Cauvin scraped the last of the porridge from the side of his bowl. He thought about seconds and decided not to, at least until Grabar showed up and told him what they’d be doing all day.
“Someone better knock on
all the doors and make sure no old man’s turned up missing overnight. A Land’s End sparker’s got no good reason to be topside of the Stairs after dark.”
“The Enders still own half the properties on this street. Pyrtanis Street was their street when my grandmother lived here. The grandest street in Sanctuary. When the Enders come back into Sanctuary—this is where they’ll live. They’ll rebuild their houses and serve dinners that last all night. Imagine it, Cauvin! My grandfather’s house—the house that stood right here—was four stories high. It was built from dressed stone and had twenty rooms! The whole top floor was divided into two rooms: one for the menservants, the other for the ladies’. Grabar, he pulled it down right after we married. Sold the stone to a sea captain. He built a warehouse down by the wharf …”
Cauvin looked up and caught Mina with tears in her eyes. Some people had problems because of the Troubles; Cauvin understood that. Mina’s problems were older than the Troubles. Grabar had told Cauvin that by the time he married Mina, her Imperial grandfather’s house had burnt and rotted.
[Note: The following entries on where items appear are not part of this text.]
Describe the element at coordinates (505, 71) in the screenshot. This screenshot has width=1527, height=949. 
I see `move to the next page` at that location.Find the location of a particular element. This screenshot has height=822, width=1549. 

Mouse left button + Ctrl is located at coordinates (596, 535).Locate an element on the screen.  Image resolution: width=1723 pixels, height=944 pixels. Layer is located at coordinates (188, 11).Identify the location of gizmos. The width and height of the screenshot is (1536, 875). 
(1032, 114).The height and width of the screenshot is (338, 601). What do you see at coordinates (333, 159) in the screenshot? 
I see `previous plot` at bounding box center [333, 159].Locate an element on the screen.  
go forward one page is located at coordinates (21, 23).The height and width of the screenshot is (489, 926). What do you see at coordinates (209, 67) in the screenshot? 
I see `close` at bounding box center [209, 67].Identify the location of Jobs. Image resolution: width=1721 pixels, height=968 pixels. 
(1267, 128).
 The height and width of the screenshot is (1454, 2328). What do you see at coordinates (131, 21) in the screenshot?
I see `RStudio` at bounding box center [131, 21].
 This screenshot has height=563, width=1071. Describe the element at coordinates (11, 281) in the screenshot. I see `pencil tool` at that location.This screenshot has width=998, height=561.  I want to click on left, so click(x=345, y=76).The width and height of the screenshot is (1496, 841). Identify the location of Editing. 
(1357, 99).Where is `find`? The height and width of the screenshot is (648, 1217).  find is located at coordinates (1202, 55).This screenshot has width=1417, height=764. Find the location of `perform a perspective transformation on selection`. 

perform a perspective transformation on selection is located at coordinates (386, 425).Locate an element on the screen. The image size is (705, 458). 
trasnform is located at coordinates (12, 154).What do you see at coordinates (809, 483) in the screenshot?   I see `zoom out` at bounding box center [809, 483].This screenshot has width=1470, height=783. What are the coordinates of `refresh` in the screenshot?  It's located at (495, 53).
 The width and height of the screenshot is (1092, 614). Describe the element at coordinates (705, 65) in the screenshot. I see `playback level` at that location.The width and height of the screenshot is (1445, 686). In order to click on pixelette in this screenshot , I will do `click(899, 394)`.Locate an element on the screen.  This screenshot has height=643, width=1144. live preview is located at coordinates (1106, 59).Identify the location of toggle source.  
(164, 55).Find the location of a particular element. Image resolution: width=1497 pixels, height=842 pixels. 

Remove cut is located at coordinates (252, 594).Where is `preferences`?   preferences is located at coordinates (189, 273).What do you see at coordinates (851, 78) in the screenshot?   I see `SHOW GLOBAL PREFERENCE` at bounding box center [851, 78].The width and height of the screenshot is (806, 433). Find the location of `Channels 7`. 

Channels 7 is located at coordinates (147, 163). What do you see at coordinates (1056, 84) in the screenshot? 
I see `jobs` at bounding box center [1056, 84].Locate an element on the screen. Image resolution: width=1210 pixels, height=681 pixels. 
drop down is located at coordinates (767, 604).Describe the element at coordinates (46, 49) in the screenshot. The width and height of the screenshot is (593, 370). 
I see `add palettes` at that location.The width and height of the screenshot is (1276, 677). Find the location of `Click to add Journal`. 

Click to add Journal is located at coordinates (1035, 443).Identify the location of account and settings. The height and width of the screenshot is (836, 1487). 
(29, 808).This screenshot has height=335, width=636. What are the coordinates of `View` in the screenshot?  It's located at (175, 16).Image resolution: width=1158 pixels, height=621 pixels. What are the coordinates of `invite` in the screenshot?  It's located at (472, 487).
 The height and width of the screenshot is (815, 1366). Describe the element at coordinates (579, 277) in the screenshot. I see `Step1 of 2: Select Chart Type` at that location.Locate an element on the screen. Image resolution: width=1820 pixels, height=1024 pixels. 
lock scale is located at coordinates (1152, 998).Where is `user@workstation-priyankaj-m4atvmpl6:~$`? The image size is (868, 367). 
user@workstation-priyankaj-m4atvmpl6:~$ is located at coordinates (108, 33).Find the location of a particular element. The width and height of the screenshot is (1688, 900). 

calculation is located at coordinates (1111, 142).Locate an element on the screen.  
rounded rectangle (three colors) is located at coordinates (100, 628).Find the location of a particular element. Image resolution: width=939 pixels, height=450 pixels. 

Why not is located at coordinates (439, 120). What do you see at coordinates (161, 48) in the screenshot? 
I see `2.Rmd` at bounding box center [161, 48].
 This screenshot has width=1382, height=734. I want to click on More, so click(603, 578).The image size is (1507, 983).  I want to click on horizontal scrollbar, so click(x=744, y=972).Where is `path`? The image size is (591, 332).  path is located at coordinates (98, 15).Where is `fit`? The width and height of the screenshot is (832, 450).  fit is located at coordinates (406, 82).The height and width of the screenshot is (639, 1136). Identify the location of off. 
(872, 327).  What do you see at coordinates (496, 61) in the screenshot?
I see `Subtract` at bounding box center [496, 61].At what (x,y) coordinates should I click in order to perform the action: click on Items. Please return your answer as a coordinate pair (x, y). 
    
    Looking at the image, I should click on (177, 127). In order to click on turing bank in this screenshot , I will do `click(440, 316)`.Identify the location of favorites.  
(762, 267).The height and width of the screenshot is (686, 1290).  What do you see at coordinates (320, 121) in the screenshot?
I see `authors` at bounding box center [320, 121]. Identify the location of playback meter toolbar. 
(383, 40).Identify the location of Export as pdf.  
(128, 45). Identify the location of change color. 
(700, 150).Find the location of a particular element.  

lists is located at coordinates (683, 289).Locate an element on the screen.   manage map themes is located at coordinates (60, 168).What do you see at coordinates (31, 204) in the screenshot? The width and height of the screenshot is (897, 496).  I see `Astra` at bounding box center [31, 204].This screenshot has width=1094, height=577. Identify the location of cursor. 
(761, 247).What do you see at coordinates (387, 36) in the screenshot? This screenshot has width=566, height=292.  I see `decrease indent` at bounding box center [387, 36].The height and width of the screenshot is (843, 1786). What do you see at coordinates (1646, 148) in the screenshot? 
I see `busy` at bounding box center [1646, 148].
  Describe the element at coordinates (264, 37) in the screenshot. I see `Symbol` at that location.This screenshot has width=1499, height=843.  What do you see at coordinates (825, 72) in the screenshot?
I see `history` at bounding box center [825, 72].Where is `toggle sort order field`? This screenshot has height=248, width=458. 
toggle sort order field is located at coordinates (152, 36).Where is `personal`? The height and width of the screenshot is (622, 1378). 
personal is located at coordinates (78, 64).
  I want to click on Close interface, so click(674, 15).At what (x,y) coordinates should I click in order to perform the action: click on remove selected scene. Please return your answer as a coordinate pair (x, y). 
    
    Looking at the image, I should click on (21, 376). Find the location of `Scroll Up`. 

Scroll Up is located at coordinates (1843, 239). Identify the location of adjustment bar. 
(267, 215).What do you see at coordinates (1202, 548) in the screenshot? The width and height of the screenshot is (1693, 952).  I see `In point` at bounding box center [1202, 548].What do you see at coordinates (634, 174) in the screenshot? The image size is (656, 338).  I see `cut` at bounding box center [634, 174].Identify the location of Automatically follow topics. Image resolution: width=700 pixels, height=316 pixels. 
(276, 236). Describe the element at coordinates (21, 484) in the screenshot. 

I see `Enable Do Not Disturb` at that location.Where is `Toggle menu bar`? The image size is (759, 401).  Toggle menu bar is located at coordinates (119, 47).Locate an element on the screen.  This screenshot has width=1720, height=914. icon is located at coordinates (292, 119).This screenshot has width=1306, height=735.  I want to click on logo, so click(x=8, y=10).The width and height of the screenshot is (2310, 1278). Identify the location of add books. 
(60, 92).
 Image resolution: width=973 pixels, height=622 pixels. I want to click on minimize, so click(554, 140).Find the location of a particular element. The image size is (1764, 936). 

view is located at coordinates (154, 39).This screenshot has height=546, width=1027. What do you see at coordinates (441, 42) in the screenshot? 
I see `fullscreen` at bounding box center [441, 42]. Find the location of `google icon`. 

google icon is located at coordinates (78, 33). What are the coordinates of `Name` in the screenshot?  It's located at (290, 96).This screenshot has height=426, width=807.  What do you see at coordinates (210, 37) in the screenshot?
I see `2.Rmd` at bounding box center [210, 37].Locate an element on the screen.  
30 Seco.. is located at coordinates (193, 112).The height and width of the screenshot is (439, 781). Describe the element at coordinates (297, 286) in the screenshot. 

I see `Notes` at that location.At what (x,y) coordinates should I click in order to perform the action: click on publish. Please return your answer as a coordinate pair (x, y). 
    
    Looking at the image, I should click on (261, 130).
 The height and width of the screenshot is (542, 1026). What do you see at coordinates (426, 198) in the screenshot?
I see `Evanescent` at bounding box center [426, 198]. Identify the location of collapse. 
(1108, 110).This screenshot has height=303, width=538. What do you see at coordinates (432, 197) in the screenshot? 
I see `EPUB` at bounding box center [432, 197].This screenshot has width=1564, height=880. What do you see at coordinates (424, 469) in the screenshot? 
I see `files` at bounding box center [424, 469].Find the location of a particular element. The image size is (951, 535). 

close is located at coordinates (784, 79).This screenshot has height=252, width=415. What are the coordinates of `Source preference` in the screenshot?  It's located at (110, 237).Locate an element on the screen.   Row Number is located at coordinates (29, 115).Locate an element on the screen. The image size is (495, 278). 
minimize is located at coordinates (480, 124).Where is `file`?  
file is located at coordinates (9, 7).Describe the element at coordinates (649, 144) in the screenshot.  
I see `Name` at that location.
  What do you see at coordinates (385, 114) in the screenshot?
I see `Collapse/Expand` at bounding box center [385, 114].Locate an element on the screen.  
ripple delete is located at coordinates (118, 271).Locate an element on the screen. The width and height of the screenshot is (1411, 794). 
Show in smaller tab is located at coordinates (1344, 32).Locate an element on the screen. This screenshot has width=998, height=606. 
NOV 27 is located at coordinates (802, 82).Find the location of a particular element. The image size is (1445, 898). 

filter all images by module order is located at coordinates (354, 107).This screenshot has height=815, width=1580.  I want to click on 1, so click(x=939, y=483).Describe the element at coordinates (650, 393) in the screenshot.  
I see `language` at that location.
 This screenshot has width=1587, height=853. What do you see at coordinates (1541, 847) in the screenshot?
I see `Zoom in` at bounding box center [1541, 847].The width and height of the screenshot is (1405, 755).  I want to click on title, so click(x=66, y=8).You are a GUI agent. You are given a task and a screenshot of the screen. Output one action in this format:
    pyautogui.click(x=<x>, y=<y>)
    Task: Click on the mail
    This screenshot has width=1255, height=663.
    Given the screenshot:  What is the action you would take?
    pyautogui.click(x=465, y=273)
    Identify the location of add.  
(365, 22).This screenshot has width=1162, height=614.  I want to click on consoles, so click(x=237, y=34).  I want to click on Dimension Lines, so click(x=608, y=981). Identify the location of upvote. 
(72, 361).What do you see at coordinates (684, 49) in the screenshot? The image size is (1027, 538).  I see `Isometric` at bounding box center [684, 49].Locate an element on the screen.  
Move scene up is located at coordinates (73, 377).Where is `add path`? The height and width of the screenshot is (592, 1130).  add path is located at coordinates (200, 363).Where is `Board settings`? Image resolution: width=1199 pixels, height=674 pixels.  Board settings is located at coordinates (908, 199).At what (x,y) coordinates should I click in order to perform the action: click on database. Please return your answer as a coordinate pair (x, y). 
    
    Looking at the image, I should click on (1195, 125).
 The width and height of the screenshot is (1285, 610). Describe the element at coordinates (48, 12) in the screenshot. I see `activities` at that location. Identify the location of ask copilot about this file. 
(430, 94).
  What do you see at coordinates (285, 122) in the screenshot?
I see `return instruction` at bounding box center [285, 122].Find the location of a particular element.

Froggin’ sure, Mina and her father were still living on the property, but in a root cellar under the chicken coop. That was the real reason why Mina wouldn’t gather the eggs: She didn’t dream about the Hand, she dreamt about froggin’ chickens.
When Mina hit the wine harder than she ought, she’d put on airs and talk about how she’d be living with the Enders if they knew who her grandfather had been, and if she’d been willing to set aside her marriage vows to Grabar. She bleached her hair because the best Imperials had golden blond hair—only hers looked more like last year’s straw. If the Enders came back to Pyrtanis Street—a froggin’ big if: It was ten years since the Irrune wiped out the Hand and not one of them had returned. But if the Enders did return, they wouldn’t pay attention to a stonemason’s blowzy wife.